Exercise objective
Starting with the line that contains "I will 441,417." and going on through the end of the records, write the lines out again with "checkbox" swapped for "check box" and everything else left unchanged.

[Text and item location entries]
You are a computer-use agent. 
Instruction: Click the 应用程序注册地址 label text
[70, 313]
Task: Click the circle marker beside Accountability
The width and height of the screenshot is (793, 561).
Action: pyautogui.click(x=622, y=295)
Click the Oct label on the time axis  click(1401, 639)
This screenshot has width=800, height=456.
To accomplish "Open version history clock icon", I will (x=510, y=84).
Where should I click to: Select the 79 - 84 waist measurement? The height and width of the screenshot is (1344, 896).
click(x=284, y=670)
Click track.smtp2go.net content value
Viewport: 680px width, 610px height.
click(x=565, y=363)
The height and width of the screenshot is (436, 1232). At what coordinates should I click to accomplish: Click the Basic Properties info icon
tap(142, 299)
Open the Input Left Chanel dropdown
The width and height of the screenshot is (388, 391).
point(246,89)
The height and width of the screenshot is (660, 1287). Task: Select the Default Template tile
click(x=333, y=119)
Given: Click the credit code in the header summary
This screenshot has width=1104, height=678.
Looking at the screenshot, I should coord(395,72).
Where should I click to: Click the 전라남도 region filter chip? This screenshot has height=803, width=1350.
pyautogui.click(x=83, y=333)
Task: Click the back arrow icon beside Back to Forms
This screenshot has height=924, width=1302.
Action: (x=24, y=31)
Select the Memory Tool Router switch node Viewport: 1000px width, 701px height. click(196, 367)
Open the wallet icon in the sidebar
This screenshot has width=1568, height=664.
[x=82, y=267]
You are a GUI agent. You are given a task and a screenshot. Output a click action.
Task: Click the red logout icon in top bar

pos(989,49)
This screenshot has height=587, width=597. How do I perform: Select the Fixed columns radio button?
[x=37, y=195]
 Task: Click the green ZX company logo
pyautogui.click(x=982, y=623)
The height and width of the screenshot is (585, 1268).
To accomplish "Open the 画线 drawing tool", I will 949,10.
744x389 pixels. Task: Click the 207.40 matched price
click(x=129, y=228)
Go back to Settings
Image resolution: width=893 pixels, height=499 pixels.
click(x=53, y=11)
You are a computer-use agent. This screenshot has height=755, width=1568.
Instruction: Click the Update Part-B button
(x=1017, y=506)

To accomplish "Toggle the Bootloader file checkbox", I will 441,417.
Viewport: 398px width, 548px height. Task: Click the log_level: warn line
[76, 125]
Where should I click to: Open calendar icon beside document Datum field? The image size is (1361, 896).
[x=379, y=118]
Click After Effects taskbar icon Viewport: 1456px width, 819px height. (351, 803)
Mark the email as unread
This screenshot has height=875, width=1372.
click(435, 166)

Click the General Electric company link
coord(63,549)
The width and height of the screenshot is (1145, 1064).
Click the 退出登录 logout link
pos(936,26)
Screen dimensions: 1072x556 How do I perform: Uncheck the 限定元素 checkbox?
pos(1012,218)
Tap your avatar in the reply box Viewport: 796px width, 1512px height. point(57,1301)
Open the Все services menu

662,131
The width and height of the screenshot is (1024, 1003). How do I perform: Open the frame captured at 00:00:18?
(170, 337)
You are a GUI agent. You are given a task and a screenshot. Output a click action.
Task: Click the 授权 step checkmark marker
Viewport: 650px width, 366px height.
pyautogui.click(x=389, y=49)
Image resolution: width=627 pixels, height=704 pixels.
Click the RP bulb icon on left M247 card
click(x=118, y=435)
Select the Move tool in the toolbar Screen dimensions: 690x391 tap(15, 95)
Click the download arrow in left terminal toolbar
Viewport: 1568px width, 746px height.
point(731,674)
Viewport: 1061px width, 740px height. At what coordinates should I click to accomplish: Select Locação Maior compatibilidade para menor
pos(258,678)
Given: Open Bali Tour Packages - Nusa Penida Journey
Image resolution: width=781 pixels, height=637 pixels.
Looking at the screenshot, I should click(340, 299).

Correct answer
To accomplish "Toggle the Bootloader file check box", I will 441,417.
Viewport: 398px width, 548px height. Task: Click the log_level: warn line
[76, 125]
Where should I click to: Open calendar icon beside document Datum field? The image size is (1361, 896).
[x=379, y=118]
Click After Effects taskbar icon Viewport: 1456px width, 819px height. (351, 803)
Mark the email as unread
This screenshot has height=875, width=1372.
click(435, 166)

Click the General Electric company link
coord(63,549)
The width and height of the screenshot is (1145, 1064).
Click the 退出登录 logout link
pos(936,26)
Screen dimensions: 1072x556 How do I perform: Uncheck the 限定元素 check box?
pos(1012,218)
Tap your avatar in the reply box Viewport: 796px width, 1512px height. point(57,1301)
Open the Все services menu

662,131
The width and height of the screenshot is (1024, 1003). How do I perform: Open the frame captured at 00:00:18?
(170, 337)
You are a GUI agent. You are given a task and a screenshot. Output a click action.
Task: Click the 授权 step checkmark marker
Viewport: 650px width, 366px height.
pyautogui.click(x=389, y=49)
Image resolution: width=627 pixels, height=704 pixels.
Click the RP bulb icon on left M247 card
click(x=118, y=435)
Select the Move tool in the toolbar Screen dimensions: 690x391 tap(15, 95)
Click the download arrow in left terminal toolbar
Viewport: 1568px width, 746px height.
point(731,674)
Viewport: 1061px width, 740px height. At what coordinates should I click to accomplish: Select Locação Maior compatibilidade para menor
pos(258,678)
Given: Open Bali Tour Packages - Nusa Penida Journey
Image resolution: width=781 pixels, height=637 pixels.
Looking at the screenshot, I should click(340, 299).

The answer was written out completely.